Ingredients (for 2 people)
Garlic: 1 clove
Olive oil: 2-3 Tablespoons
White wine: 2 Tablespoons
Parsly: Chilli pepper: 2
Shredded Seaweed: 20g
(1) Cook the pasta for 1 to 2 minutes less than the manufacturer's specified time.
(2) Finely chop the garlic and parsley. Heat 2 tablespoons of olive oil in a frying pan over medium heat. Throw in the garlic and chilli pepper, then turn the heat to low. Sautee to release the aroma without burning.
(3) When the garlic turns slightly goldish brown, add half of the parsley and cook lightly so that it does not burn.

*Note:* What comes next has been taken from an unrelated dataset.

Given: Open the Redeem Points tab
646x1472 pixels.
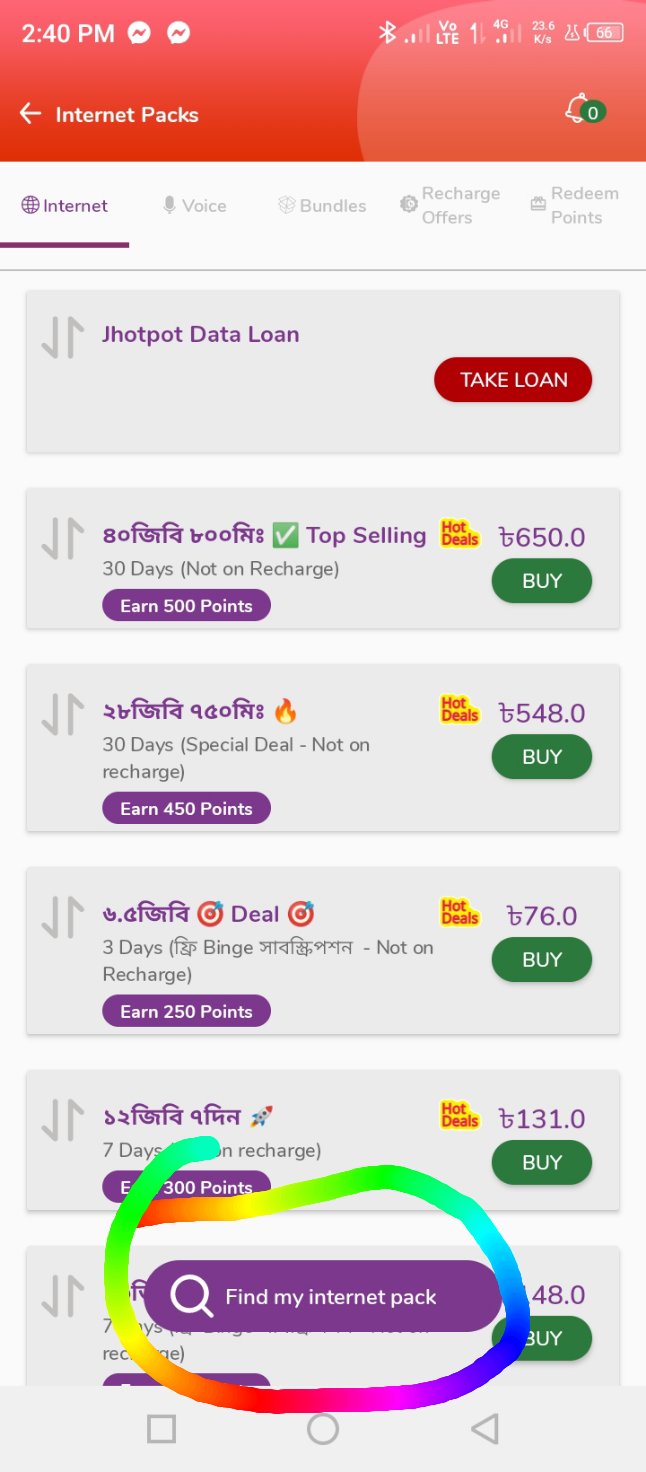Looking at the screenshot, I should pos(575,205).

(4) Add the clams and white wine and heat over medium heat for a while, then turn off the heat. Cover with a lid and cook it with steam for a while.
(5) Remove the clams and add the cooked pasta. Add about 1 tablespoon of the water that you cooked pasta with.
(6) Drizzle in an additional tablespoon of olive oil then add the remaining parsley and shredded seaweed.
(7) Put the clams back in and warm them while gently tossing. When you put it on a plate, apply more seaweed on top to make it richer.